§ Provided data:
= = = = =

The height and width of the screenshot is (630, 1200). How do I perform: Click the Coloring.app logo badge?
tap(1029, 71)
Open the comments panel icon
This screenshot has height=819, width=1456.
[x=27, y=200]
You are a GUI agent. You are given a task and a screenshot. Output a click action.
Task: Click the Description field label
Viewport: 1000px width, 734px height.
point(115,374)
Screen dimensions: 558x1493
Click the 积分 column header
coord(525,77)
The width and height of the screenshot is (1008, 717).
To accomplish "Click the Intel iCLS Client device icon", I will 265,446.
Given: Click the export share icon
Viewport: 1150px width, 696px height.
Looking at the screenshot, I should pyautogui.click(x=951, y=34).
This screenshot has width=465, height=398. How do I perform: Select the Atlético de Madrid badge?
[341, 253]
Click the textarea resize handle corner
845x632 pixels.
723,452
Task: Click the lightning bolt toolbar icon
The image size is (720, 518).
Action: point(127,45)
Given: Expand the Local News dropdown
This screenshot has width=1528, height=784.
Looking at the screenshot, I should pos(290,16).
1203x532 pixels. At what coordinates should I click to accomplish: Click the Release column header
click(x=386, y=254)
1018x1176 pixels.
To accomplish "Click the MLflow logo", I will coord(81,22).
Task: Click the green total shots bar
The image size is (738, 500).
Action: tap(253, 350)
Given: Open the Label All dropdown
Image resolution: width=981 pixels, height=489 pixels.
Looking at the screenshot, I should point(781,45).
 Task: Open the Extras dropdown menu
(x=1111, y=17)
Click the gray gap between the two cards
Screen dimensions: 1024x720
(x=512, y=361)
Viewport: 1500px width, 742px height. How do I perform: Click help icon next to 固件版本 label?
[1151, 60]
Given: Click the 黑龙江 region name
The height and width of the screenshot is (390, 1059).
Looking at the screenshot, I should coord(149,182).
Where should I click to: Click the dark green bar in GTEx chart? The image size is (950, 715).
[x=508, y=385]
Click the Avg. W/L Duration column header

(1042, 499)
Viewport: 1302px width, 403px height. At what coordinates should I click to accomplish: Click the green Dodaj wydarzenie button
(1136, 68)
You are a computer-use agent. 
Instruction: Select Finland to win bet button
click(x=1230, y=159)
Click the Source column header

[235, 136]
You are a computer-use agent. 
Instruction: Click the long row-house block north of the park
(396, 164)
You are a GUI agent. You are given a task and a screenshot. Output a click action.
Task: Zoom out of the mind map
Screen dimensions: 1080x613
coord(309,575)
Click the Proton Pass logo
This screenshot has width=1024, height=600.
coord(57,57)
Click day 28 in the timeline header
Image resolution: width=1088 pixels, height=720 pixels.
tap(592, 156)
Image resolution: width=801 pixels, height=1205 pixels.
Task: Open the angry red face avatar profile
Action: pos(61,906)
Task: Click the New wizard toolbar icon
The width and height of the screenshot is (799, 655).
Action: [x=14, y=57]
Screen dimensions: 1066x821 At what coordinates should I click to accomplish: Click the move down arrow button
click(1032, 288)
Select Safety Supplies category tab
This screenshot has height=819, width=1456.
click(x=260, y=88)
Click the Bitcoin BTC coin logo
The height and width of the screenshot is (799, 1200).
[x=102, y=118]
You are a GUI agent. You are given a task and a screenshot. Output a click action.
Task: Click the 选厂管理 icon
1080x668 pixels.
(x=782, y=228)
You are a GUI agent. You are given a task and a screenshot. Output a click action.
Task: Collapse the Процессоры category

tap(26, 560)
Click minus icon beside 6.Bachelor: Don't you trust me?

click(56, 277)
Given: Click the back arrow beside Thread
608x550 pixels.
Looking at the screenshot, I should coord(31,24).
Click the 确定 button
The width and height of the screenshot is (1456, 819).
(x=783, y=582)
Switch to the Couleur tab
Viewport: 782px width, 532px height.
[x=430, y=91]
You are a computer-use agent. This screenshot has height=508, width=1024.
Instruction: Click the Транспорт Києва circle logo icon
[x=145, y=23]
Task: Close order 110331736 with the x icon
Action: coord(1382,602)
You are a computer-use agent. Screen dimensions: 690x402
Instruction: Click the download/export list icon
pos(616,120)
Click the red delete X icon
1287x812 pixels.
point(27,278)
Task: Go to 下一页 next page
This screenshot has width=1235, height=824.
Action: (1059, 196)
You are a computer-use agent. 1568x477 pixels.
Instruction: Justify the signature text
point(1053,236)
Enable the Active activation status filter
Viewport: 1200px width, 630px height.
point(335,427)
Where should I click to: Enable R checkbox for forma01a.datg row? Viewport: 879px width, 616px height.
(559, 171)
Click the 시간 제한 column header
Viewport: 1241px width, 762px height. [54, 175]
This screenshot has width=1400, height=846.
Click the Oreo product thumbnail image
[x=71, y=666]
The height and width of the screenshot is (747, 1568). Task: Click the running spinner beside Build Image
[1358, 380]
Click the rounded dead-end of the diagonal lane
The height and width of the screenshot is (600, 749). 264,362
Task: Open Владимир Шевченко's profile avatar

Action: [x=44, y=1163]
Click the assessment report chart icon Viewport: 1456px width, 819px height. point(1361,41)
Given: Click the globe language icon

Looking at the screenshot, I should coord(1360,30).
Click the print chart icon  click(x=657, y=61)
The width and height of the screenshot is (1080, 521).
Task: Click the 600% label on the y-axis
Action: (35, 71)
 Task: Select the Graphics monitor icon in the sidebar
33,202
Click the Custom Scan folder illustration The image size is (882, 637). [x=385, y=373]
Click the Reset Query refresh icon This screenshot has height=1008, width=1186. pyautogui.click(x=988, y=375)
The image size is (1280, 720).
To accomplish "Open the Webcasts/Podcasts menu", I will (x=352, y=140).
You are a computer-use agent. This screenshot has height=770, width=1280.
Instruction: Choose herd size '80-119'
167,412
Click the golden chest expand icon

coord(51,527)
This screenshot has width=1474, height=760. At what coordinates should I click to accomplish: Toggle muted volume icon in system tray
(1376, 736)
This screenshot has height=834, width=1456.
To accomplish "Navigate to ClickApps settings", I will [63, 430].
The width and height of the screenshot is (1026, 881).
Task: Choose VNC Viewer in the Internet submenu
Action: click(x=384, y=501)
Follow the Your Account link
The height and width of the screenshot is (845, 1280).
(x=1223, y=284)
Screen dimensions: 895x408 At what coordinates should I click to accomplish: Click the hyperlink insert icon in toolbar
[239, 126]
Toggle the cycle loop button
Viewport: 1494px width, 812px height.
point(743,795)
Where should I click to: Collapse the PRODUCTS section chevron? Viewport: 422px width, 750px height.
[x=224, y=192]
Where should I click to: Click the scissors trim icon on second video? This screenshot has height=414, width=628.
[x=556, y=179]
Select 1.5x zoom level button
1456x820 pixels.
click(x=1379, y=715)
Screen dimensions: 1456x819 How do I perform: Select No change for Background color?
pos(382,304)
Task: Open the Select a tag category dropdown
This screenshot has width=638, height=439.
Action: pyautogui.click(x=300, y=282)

= = = = =

§ Goal: Copy the records above word for word.

§ Result for this exercise:
The height and width of the screenshot is (630, 1200). How do I perform: Click the Coloring.app logo badge?
tap(1029, 71)
Open the comments panel icon
This screenshot has height=819, width=1456.
[x=27, y=200]
You are a GUI agent. You are given a task and a screenshot. Output a click action.
Task: Click the Description field label
Viewport: 1000px width, 734px height.
point(115,374)
Screen dimensions: 558x1493
Click the 积分 column header
coord(525,77)
The width and height of the screenshot is (1008, 717).
To accomplish "Click the Intel iCLS Client device icon", I will 265,446.
Given: Click the export share icon
Viewport: 1150px width, 696px height.
Looking at the screenshot, I should pyautogui.click(x=951, y=34).
This screenshot has width=465, height=398. How do I perform: Select the Atlético de Madrid badge?
[341, 253]
Click the textarea resize handle corner
845x632 pixels.
723,452
Task: Click the lightning bolt toolbar icon
The image size is (720, 518).
Action: point(127,45)
Given: Expand the Local News dropdown
This screenshot has width=1528, height=784.
Looking at the screenshot, I should pos(290,16).
1203x532 pixels. At what coordinates should I click to accomplish: Click the Release column header
click(x=386, y=254)
1018x1176 pixels.
To accomplish "Click the MLflow logo", I will coord(81,22).
Task: Click the green total shots bar
The image size is (738, 500).
Action: tap(253, 350)
Given: Open the Label All dropdown
Image resolution: width=981 pixels, height=489 pixels.
Looking at the screenshot, I should point(781,45).
 Task: Open the Extras dropdown menu
(x=1111, y=17)
Click the gray gap between the two cards
Screen dimensions: 1024x720
(x=512, y=361)
Viewport: 1500px width, 742px height. How do I perform: Click help icon next to 固件版本 label?
[1151, 60]
Given: Click the 黑龙江 region name
The height and width of the screenshot is (390, 1059).
Looking at the screenshot, I should coord(149,182).
Where should I click to: Click the dark green bar in GTEx chart? The image size is (950, 715).
[x=508, y=385]
Click the Avg. W/L Duration column header

(1042, 499)
Viewport: 1302px width, 403px height. At what coordinates should I click to accomplish: Click the green Dodaj wydarzenie button
(1136, 68)
You are a computer-use agent. 
Instruction: Select Finland to win bet button
click(x=1230, y=159)
Click the Source column header

[235, 136]
You are a computer-use agent. 
Instruction: Click the long row-house block north of the park
(396, 164)
You are a GUI agent. You are given a task and a screenshot. Output a click action.
Task: Zoom out of the mind map
Screen dimensions: 1080x613
coord(309,575)
Click the Proton Pass logo
This screenshot has width=1024, height=600.
coord(57,57)
Click day 28 in the timeline header
Image resolution: width=1088 pixels, height=720 pixels.
tap(592, 156)
Image resolution: width=801 pixels, height=1205 pixels.
Task: Open the angry red face avatar profile
Action: pos(61,906)
Task: Click the New wizard toolbar icon
The width and height of the screenshot is (799, 655).
Action: [x=14, y=57]
Screen dimensions: 1066x821 At what coordinates should I click to accomplish: Click the move down arrow button
click(1032, 288)
Select Safety Supplies category tab
This screenshot has height=819, width=1456.
click(x=260, y=88)
Click the Bitcoin BTC coin logo
The height and width of the screenshot is (799, 1200).
[x=102, y=118]
You are a GUI agent. You are given a task and a screenshot. Output a click action.
Task: Click the 选厂管理 icon
1080x668 pixels.
(x=782, y=228)
You are a GUI agent. You are given a task and a screenshot. Output a click action.
Task: Collapse the Процессоры category

tap(26, 560)
Click minus icon beside 6.Bachelor: Don't you trust me?

click(56, 277)
Given: Click the back arrow beside Thread
608x550 pixels.
Looking at the screenshot, I should coord(31,24).
Click the 确定 button
The width and height of the screenshot is (1456, 819).
(x=783, y=582)
Switch to the Couleur tab
Viewport: 782px width, 532px height.
[x=430, y=91]
You are a computer-use agent. This screenshot has height=508, width=1024.
Instruction: Click the Транспорт Києва circle logo icon
[x=145, y=23]
Task: Close order 110331736 with the x icon
Action: coord(1382,602)
You are a computer-use agent. Screen dimensions: 690x402
Instruction: Click the download/export list icon
pos(616,120)
Click the red delete X icon
1287x812 pixels.
point(27,278)
Task: Go to 下一页 next page
This screenshot has width=1235, height=824.
Action: (1059, 196)
You are a computer-use agent. 1568x477 pixels.
Instruction: Justify the signature text
point(1053,236)
Enable the Active activation status filter
Viewport: 1200px width, 630px height.
point(335,427)
Where should I click to: Enable R checkbox for forma01a.datg row? Viewport: 879px width, 616px height.
(559, 171)
Click the 시간 제한 column header
Viewport: 1241px width, 762px height. [54, 175]
This screenshot has width=1400, height=846.
Click the Oreo product thumbnail image
[x=71, y=666]
The height and width of the screenshot is (747, 1568). Task: Click the running spinner beside Build Image
[1358, 380]
Click the rounded dead-end of the diagonal lane
The height and width of the screenshot is (600, 749). 264,362
Task: Open Владимир Шевченко's profile avatar

Action: [x=44, y=1163]
Click the assessment report chart icon Viewport: 1456px width, 819px height. point(1361,41)
Given: Click the globe language icon

Looking at the screenshot, I should coord(1360,30).
Click the print chart icon  click(x=657, y=61)
The width and height of the screenshot is (1080, 521).
Task: Click the 600% label on the y-axis
Action: (35, 71)
 Task: Select the Graphics monitor icon in the sidebar
33,202
Click the Custom Scan folder illustration The image size is (882, 637). [x=385, y=373]
Click the Reset Query refresh icon This screenshot has height=1008, width=1186. pyautogui.click(x=988, y=375)
The image size is (1280, 720).
To accomplish "Open the Webcasts/Podcasts menu", I will (x=352, y=140).
You are a computer-use agent. This screenshot has height=770, width=1280.
Instruction: Choose herd size '80-119'
167,412
Click the golden chest expand icon

coord(51,527)
This screenshot has width=1474, height=760. At what coordinates should I click to accomplish: Toggle muted volume icon in system tray
(1376, 736)
This screenshot has height=834, width=1456.
To accomplish "Navigate to ClickApps settings", I will [63, 430].
The width and height of the screenshot is (1026, 881).
Task: Choose VNC Viewer in the Internet submenu
Action: click(x=384, y=501)
Follow the Your Account link
The height and width of the screenshot is (845, 1280).
(x=1223, y=284)
Screen dimensions: 895x408 At what coordinates should I click to accomplish: Click the hyperlink insert icon in toolbar
[239, 126]
Toggle the cycle loop button
Viewport: 1494px width, 812px height.
point(743,795)
Where should I click to: Collapse the PRODUCTS section chevron? Viewport: 422px width, 750px height.
[x=224, y=192]
Where should I click to: Click the scissors trim icon on second video? This screenshot has height=414, width=628.
[x=556, y=179]
Select 1.5x zoom level button
1456x820 pixels.
click(x=1379, y=715)
Screen dimensions: 1456x819 How do I perform: Select No change for Background color?
pos(382,304)
Task: Open the Select a tag category dropdown
This screenshot has width=638, height=439.
Action: pyautogui.click(x=300, y=282)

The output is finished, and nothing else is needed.